In a case in which the user sleeps with another person rather than sleeping alone, an unexpected event may occur by various causes from the other person as well as a cause from the user and in this case, the classification of an expected sleep state may be hindered. For example, a sensing value may not accurately reflect a sleep state of the user because the body of a person sleeping next to the user contacts or hits the user. In addition, various circumstances may be possible.
Accordingly, according to one embodiment, the processor may temporarily defer the sleep state classification when the acceleration sensing value indicates the state in which the user moves at the predetermined level or more.
In addition, according to one embodiment, the earbud device may provide a microphone listening result for detecting snoring during the sleep of the user, and in this case, the assessment of when, how much, how long, and how severely the user snores may be additionally performed and if needed, recording may be performed, and in this case, the snoring of the user and snoring of the person sleeping next to the user may need to be distinguished. Accordingly, the processor in one embodiment may further receive a sound collected through the microphone of the earbud device and when the sound corresponds to snoring, the processor may distinguish whether the sound is snoring of the user or other surrounding person using the acceleration sensing value.
For example, but without being limited thereto, when vibration at a predetermined level is sensed together with the snoring sound, the sound may be the snoring of the user and when the snoring sound is collected but the vibration is less than or equal to the predetermined level, the sound may be snoring of the person sleeping next to the user, and thereby, this may be ignored in the sleep state assessment of the user, who wears the earbud device and sleeps, subjected to monitoring.

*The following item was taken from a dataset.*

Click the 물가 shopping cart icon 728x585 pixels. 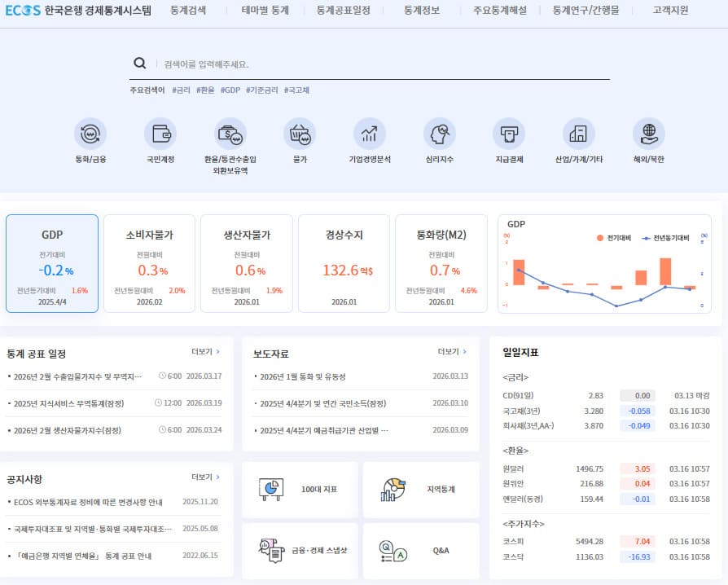pyautogui.click(x=300, y=133)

The earbud device 100 may be a wearable device worn on the user's ear. The earbud device 100 may measure biometric information, such as an EEG, a posture and a motion, and blood oxygen saturation (SpO2) of the user. When an EEG of a person is measured, a sleep stage, for example, REM sleep, sleep level 1, level 2, and level 3 may be distinguished. Information, for example, at which level the user falls asleep (a level when entering sleep) by identifying a dominant waveform, such as an alpha wave and a beta wave, by processing a brain wave signal, how a sleep stage changes during the sleep, what is a duration of each stage, and how many cycles taken for a change in the sleep waveform, may be monitored.
Furthermore, a sleep disorder during sleep, for example, sleep apnea, may be detected by measuring SpO2 and appropriate feedback may be provided. The feedback may be, for example, warning ears of a person through a sound, changing the sleep stage to another stage, or providing information on a sleep disorder through a connected application after the person wakes up from sleep.

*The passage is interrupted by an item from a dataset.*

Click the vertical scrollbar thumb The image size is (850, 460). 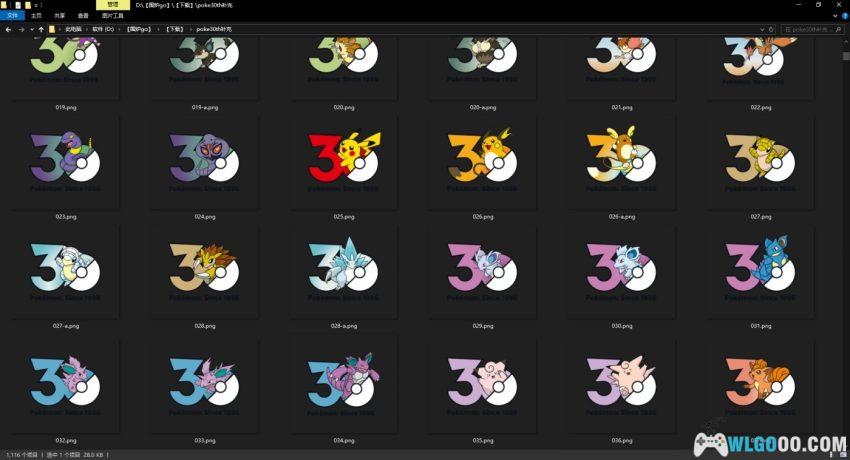point(846,56)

Most conventional brain wave measuring devices are applied to a medical device level and at a healthcare device level that the user directly uses, a forehead electrode may be separately provided and may be inconvenient to wear. In some cases including the prior art provided in the present disclosure, the forehead electrode may be excluded to improve convenience, but it may be only an idea and may not be practical because when the user wears the brain wave measuring device during sleep, the continuity of measurement may not be maintained as an electrode may be removed from the user's skin (compared to a medical-level product). In addition, in the arrangement of electrodes, a reference electrode and signal electrodes may not be arranged in appropriate positions without interfering with each other.

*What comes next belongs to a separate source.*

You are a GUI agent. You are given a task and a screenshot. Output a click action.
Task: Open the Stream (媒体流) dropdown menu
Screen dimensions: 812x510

According to one embodiment, the electronic device 100 may include a blood oxygen saturation measurement unit 110 that measures blood oxygen saturation SpO2 of the user while enclosing and being fixed to a lobule or lobe of the user, and a reference electrode that contacts the user's skin may be arranged therein. Since the reference electrode is in a position that less electrically interferes with an inside of an external auditory meatus and/or inner skin of an earflap on which an electrode is disposed, EEG measurement of the electronic device 100 may be excellent in terms of measurement accuracy, reproducibility, and convenience compared to conventional know products. A first part 110 of the blood oxygen saturation measurement unit may include a light-emitting diode (LED) light source 111 and a light receiver 112 and a second part 120 distinguished from the parts described above may include, for example but without being limited thereto, a fixing means, such as a magnet. With the earlobe in the middle, the first part 110 and the second part 120 may face each other and may be attached to each other by a magnetic force, the blood oxygen saturation measurement unit and the reference electrode for EEG measurement may be in contact with the earlobe. A portion between the first part 110 and the second part 120 may be a bridge formed of a flexible material. In addition, the drawing illustrates that the position of the light receiver 112 is at the first part 110, but the light receiver 112 may be placed on the second part 120.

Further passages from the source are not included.